The mammals were also suffering from hormonal imbalances, Pneumonia and liver disease, while a pregnant female was found carrying a dead foetus.

The first major study into the health of dolphins comes after the Deepwater Horizon oil rig exploded in April 2010 and saw the equivalent of 4.9 million barrels of oil gush into the sea.

During the study, researchers briefly captured dolphins off the coast of central Louisiana in 2011 to check their health.

Half of the 32 dolphins studied were judged to be seriously ill or in danger of dying.

The health of the animals was compared with 27 bottlenose dolphins from the Sarasota Bay, Florida, which was unaffected by the oil spill.

These dolphins had significantly lower levels of adrenal hormones, which are critical to an animal's stress response, while moderate to severe lung disease was five times more common in Louisianan dolphins.

“I've never seen such a high prevalence of very sick animals,” lead author Lori Schwacke, a researcher with the National Oceanic and Atmospheric Administration and an expert on dolphins in the southern US.

“There is disease in any wild population. We just haven't seen animals that were in such bad shape as what we saw in Barataria Bay,” she added.

Three of the Barataria Bay dolphins had also lost nearly all their teeth, and three others had just half of their normal number of teeth left.
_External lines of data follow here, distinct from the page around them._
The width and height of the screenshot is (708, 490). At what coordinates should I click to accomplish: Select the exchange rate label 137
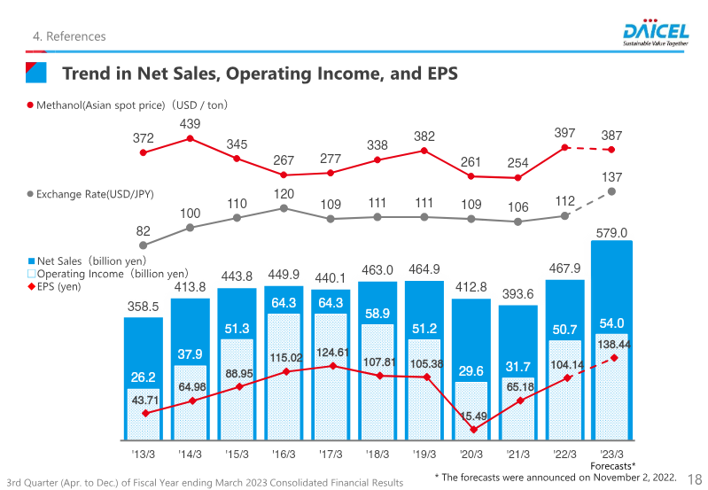612,177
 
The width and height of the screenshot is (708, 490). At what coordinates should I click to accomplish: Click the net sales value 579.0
611,233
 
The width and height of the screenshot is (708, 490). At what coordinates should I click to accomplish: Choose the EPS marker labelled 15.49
473,430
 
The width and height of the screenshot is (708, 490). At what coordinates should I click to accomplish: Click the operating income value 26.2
144,377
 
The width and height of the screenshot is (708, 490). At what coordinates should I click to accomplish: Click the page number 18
695,478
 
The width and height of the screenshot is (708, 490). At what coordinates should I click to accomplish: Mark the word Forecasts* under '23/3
613,465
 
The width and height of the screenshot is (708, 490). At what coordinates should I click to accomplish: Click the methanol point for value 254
517,177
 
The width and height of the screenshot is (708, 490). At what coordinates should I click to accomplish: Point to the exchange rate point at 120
284,208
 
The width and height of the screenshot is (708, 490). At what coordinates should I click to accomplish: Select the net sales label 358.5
143,307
Dolphins typically have between 78 and 106 teeth.

Oil firm BP said the report, which appeared in December issue of the ‘Environmental Science and Technology’ journal was “inconclusive as to any causation associated with the spill”.

BP also called on NOAA to release all of its data on the unusual deaths of more than 1000 dolphins off the Gulf Coast, dating back to February 2010, three months before the spill.

Scientists admitted that their study cannot prove that the dolphin's health problems were caused by the Deepwater spill because there were no studies of dolphin health prior to it.

But the Louisiana dolphins had lower levels of pesticides and flame retardant chemicals than the Florida group, suggesting that agricultural runoff and common pollution were not the cause of their diseases, researchers claimed.